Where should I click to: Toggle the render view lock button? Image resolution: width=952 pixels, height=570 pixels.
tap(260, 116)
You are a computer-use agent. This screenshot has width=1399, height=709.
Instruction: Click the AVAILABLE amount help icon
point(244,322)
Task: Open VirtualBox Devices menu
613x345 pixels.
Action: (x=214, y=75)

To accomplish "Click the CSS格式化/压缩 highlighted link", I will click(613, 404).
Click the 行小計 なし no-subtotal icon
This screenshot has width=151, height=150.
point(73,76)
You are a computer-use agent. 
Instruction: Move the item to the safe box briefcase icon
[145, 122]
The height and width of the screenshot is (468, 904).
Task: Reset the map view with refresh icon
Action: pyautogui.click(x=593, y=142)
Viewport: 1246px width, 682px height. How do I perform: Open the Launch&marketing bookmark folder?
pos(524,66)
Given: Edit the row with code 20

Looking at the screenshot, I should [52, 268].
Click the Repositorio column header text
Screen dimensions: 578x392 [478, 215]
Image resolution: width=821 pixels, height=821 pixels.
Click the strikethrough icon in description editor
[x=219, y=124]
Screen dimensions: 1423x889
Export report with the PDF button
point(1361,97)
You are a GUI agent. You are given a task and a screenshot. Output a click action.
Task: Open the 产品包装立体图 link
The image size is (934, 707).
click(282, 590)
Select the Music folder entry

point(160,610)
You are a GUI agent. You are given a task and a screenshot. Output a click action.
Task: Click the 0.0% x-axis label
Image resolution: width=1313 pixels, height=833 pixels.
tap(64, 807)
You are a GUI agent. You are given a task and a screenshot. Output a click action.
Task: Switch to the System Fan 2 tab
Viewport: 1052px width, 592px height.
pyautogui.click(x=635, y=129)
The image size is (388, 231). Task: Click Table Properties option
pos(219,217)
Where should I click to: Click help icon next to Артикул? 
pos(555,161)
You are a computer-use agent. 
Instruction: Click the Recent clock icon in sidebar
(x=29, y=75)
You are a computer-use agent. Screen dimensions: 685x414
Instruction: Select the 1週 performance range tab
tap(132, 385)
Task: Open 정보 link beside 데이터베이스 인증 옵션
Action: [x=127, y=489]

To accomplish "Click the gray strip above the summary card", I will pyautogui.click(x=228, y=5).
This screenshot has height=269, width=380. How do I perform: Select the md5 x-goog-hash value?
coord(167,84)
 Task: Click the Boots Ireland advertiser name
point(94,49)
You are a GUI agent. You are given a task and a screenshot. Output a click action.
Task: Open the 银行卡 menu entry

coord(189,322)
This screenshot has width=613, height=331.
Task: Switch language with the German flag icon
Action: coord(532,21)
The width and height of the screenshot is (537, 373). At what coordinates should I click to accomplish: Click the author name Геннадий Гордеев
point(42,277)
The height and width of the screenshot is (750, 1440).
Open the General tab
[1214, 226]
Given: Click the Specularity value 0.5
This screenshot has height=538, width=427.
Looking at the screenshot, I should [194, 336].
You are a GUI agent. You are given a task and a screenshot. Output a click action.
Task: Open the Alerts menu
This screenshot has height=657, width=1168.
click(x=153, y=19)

GIVEN INSTRUCTION :: Recast every line of the data above as a JSON list of strings, with one string per line and blank lines omitted.

CORRECT RESULT ::
[
  "Where should I click to: Toggle the render view lock button? Image resolution: width=952 pixels, height=570 pixels.",
  "tap(260, 116)",
  "You are a computer-use agent. This screenshot has width=1399, height=709.",
  "Instruction: Click the AVAILABLE amount help icon",
  "point(244,322)",
  "Task: Open VirtualBox Devices menu",
  "613x345 pixels.",
  "Action: (x=214, y=75)",
  "To accomplish \"Click the CSS格式化/压缩 highlighted link\", I will click(613, 404).",
  "Click the 行小計 なし no-subtotal icon",
  "This screenshot has width=151, height=150.",
  "point(73,76)",
  "You are a computer-use agent. ",
  "Instruction: Move the item to the safe box briefcase icon",
  "[145, 122]",
  "The height and width of the screenshot is (468, 904).",
  "Task: Reset the map view with refresh icon",
  "Action: pyautogui.click(x=593, y=142)",
  "Viewport: 1246px width, 682px height. How do I perform: Open the Launch&marketing bookmark folder?",
  "pos(524,66)",
  "Given: Edit the row with code 20",
  "Looking at the screenshot, I should [52, 268].",
  "Click the Repositorio column header text",
  "Screen dimensions: 578x392 [478, 215]",
  "Image resolution: width=821 pixels, height=821 pixels.",
  "Click the strikethrough icon in description editor",
  "[x=219, y=124]",
  "Screen dimensions: 1423x889",
  "Export report with the PDF button",
  "point(1361,97)",
  "You are a GUI agent. You are given a task and a screenshot. Output a click action.",
  "Task: Open the 产品包装立体图 link",
  "The image size is (934, 707).",
  "click(282, 590)",
  "Select the Music folder entry",
  "point(160,610)",
  "You are a GUI agent. You are given a task and a screenshot. Output a click action.",
  "Task: Click the 0.0% x-axis label",
  "Image resolution: width=1313 pixels, height=833 pixels.",
  "tap(64, 807)",
  "You are a GUI agent. You are given a task and a screenshot. Output a click action.",
  "Task: Switch to the System Fan 2 tab",
  "Viewport: 1052px width, 592px height.",
  "pyautogui.click(x=635, y=129)",
  "The image size is (388, 231). Task: Click Table Properties option",
  "pos(219,217)",
  "Where should I click to: Click help icon next to Артикул? ",
  "pos(555,161)",
  "You are a computer-use agent. ",
  "Instruction: Click the Recent clock icon in sidebar",
  "(x=29, y=75)",
  "You are a computer-use agent. Screen dimensions: 685x414",
  "Instruction: Select the 1週 performance range tab",
  "tap(132, 385)",
  "Task: Open 정보 link beside 데이터베이스 인증 옵션",
  "Action: [x=127, y=489]",
  "To accomplish \"Click the gray strip above the summary card\", I will pyautogui.click(x=228, y=5).",
  "This screenshot has height=269, width=380. How do I perform: Select the md5 x-goog-hash value?",
  "coord(167,84)",
  " Task: Click the Boots Ireland advertiser name",
  "point(94,49)",
  "You are a GUI agent. You are given a task and a screenshot. Output a click action.",
  "Task: Open the 银行卡 menu entry",
  "coord(189,322)",
  "This screenshot has width=613, height=331.",
  "Task: Switch language with the German flag icon",
  "Action: coord(532,21)",
  "The width and height of the screenshot is (537, 373). At what coordinates should I click to accomplish: Click the author name Геннадий Гордеев",
  "point(42,277)",
  "The height and width of the screenshot is (750, 1440).",
  "Open the General tab",
  "[1214, 226]",
  "Given: Click the Specularity value 0.5",
  "This screenshot has height=538, width=427.",
  "Looking at the screenshot, I should [194, 336].",
  "You are a GUI agent. You are given a task and a screenshot. Output a click action.",
  "Task: Open the Alerts menu",
  "This screenshot has height=657, width=1168.",
  "click(x=153, y=19)"
]